§ **DATA TO USE**:

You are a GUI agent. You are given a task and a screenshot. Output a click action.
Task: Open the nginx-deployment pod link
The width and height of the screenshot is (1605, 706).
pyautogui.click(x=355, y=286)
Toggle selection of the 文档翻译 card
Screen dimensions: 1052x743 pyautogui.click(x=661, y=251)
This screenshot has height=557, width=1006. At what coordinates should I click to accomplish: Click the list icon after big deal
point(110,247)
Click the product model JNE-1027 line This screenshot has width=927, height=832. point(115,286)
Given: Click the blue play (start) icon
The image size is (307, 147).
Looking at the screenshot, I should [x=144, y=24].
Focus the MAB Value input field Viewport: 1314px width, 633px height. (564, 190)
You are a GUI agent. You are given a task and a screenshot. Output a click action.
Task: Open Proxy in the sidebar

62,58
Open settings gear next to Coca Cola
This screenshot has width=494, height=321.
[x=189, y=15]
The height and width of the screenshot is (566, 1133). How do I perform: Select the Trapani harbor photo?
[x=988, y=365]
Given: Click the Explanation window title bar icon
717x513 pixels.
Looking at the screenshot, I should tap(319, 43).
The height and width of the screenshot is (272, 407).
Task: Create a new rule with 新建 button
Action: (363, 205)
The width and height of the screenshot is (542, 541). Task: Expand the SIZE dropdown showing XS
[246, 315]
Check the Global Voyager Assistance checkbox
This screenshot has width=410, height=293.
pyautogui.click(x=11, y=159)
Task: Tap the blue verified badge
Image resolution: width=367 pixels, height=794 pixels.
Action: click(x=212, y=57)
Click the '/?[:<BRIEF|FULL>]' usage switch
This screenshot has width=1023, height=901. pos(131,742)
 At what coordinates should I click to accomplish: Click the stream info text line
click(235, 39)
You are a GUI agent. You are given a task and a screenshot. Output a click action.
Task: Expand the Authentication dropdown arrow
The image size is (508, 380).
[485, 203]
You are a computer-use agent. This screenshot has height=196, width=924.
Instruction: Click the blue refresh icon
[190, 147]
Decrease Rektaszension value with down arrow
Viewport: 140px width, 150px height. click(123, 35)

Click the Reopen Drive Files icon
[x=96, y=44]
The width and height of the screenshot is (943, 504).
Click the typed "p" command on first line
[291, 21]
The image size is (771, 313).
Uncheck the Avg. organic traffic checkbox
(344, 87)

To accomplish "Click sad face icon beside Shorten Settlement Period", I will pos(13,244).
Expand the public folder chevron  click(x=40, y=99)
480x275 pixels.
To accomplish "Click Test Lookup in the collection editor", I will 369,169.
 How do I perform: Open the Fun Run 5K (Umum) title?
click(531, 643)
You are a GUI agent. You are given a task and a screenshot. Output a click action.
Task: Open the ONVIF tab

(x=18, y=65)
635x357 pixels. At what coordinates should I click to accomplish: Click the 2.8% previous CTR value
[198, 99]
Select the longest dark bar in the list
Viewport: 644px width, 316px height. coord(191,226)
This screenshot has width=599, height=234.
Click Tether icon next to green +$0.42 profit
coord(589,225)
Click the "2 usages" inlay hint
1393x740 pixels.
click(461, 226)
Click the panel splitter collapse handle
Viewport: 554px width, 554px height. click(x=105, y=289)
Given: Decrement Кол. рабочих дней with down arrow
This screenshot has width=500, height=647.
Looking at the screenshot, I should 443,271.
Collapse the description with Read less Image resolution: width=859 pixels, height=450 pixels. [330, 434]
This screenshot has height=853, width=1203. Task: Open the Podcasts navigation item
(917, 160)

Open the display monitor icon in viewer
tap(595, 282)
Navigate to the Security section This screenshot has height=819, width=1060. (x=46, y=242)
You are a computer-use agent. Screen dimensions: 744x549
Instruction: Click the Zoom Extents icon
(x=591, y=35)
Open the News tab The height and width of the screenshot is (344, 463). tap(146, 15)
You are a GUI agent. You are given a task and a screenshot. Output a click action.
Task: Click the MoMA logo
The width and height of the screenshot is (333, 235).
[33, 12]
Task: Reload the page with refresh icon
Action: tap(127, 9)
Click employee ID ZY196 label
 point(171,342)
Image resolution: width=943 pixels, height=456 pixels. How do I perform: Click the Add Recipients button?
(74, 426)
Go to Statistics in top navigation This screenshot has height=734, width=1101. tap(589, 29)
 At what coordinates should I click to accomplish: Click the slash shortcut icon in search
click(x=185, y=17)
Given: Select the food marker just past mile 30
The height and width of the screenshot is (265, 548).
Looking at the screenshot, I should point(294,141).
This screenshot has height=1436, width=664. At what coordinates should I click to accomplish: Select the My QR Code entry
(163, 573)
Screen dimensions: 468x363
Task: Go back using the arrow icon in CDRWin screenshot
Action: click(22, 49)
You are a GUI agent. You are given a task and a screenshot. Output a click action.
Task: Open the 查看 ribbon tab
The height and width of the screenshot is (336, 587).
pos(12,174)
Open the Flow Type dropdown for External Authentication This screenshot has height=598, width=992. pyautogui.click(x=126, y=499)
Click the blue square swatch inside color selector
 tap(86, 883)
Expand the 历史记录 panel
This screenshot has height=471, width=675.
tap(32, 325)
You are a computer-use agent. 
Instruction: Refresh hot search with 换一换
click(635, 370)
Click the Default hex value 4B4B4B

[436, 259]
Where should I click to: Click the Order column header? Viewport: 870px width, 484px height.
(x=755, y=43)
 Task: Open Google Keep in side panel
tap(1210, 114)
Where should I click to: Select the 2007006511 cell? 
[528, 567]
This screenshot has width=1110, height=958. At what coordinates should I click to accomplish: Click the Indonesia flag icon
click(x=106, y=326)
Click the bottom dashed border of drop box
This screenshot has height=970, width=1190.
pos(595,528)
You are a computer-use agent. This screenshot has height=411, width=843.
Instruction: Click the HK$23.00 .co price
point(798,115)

§ **DESCRIPTION OF THE TASK**: Across the material, report every line that has the word "will".

§ **ANSWER SPACE**:
To accomplish "Click sad face icon beside Shorten Settlement Period", I will pos(13,244).
To accomplish "Click Test Lookup in the collection editor", I will 369,169.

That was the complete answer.